Meantime, defense firms and military personnel stand to benefit from the subcommittee’s legislation.

The bill would cover a 1.6 percent pay hike for military personnel, the same as a House-passed Defense authorization bill.

It would provide $107.6 billion for procurement, $3.6 billion less than the Pentagon requested. But it would be an increase of $5.5 billion over the 2011 enacted level, according to an Appropriations Committee statement.

It would give the department $15.1 billion to buy 10 Navy ships; $5.9 billion to purchase 32 Lockheed Martin-made F-35s; $2.8 billion to buy 116 Sikorsky-manufactured Blackhawk helicopters; and $699 million to acquire 48 General Atomics-built MQ-9 Reaper unmanned aircraft, according to the Appropriations Committee.

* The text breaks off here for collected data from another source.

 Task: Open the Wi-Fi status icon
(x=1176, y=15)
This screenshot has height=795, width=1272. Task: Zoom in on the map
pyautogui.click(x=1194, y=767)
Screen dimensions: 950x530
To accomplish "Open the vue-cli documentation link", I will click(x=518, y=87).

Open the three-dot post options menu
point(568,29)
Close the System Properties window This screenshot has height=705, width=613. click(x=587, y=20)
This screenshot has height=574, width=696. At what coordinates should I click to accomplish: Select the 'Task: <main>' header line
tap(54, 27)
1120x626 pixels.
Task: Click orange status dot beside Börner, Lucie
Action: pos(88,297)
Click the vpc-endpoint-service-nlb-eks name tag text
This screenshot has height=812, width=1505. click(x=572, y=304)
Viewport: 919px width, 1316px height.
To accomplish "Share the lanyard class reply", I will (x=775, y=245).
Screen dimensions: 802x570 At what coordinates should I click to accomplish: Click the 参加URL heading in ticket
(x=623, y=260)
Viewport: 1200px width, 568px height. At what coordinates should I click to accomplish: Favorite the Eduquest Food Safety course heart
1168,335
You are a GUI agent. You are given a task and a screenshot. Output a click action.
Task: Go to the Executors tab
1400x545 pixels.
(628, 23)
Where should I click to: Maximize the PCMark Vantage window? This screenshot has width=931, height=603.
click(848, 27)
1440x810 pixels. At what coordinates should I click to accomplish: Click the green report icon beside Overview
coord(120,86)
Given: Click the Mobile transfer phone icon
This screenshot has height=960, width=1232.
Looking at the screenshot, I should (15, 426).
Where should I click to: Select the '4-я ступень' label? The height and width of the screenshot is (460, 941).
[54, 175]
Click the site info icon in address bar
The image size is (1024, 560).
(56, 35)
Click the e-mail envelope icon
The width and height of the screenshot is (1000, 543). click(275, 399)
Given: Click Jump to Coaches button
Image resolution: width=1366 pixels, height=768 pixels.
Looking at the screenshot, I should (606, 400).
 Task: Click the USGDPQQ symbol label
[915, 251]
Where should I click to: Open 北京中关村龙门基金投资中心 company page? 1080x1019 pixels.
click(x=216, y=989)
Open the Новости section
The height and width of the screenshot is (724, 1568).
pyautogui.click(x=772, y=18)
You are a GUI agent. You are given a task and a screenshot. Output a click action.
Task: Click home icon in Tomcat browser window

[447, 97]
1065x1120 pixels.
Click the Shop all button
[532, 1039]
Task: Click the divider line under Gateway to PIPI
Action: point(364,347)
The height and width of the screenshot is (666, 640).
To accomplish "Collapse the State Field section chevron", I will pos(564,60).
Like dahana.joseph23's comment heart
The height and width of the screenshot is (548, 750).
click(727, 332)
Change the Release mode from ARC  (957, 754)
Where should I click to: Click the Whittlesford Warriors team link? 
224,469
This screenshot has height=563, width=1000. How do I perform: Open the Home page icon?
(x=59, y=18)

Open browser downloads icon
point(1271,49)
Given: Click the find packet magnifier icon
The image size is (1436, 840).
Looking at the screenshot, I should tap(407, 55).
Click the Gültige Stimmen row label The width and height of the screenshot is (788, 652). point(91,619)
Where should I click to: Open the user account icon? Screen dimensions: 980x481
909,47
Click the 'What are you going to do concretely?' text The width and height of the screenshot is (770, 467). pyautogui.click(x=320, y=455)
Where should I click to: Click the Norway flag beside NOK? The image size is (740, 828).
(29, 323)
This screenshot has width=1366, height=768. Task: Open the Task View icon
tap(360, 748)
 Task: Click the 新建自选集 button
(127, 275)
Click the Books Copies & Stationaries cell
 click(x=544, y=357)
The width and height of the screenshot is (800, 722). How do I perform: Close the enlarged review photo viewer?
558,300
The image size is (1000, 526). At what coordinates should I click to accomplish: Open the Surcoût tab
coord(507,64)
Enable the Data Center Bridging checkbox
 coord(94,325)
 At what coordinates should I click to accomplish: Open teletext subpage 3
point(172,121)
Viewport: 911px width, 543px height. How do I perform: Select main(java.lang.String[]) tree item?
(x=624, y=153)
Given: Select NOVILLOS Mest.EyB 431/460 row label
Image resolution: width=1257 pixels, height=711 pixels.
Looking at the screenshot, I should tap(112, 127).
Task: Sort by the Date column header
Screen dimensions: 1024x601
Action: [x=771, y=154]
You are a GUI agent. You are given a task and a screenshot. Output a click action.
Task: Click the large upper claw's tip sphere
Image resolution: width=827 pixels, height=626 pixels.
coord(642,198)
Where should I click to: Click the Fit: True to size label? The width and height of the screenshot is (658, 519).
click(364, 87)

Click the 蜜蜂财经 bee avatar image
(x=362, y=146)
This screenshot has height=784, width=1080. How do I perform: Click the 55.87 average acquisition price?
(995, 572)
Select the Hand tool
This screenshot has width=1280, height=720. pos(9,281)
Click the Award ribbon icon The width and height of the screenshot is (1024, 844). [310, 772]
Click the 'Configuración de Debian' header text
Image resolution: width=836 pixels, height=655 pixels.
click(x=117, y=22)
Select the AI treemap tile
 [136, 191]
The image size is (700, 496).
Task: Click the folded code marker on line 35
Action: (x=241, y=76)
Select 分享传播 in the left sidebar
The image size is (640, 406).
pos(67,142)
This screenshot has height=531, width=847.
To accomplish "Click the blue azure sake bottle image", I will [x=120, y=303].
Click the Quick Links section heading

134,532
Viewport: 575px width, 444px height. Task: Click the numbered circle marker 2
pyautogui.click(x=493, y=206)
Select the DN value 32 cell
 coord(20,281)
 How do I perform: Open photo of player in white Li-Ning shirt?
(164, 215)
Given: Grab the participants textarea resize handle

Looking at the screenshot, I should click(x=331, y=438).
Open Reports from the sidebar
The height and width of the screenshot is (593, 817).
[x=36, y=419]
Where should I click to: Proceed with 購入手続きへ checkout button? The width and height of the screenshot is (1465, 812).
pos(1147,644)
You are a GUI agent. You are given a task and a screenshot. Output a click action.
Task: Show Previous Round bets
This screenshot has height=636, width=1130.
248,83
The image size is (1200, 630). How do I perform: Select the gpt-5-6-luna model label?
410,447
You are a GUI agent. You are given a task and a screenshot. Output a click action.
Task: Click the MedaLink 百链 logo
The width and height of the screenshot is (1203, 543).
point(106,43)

The legislation does not provide funding for a project to build a second F-35 fighter engine, a hot political issue in recent months. Prime contractors Rolls-Royce and GE have said they will self-fund the F136 engine through 2012; the Pentagon says it is too pricey and not needed.

Industry officials are concerned as annual Defense budgets come down, procurement and research and development accounts will be trimmed disproportionately to other federal spending lines.

Aerospace Industries Association President and CEO Marion Blakey, a former FAA administrator, last week said her organization has calculated that such “investment” spending needs to be around 35 percent annually to allow the U.S. military to ensure its “battlefield advantages” and to keep the defense industrial base healthy.

But the House panel pointed out in the statement that its research and development section would “fully fund” several big-ticket developmental hardware programs like the new Air Force tanker, the Navy’s new unmanned combat aircraft and the CH-53K helicopter program.

In the statement, the panel points to several “common-sense reductions” it is proposing be made from the White House’s request. That list includes $500 million for “unjustified supply increases,” $40 million in logistic support contract savings and $435 million from savings resulting from delays to the Advanced Medium-Range Air-to-Air Missile (AMRAAM) missile program.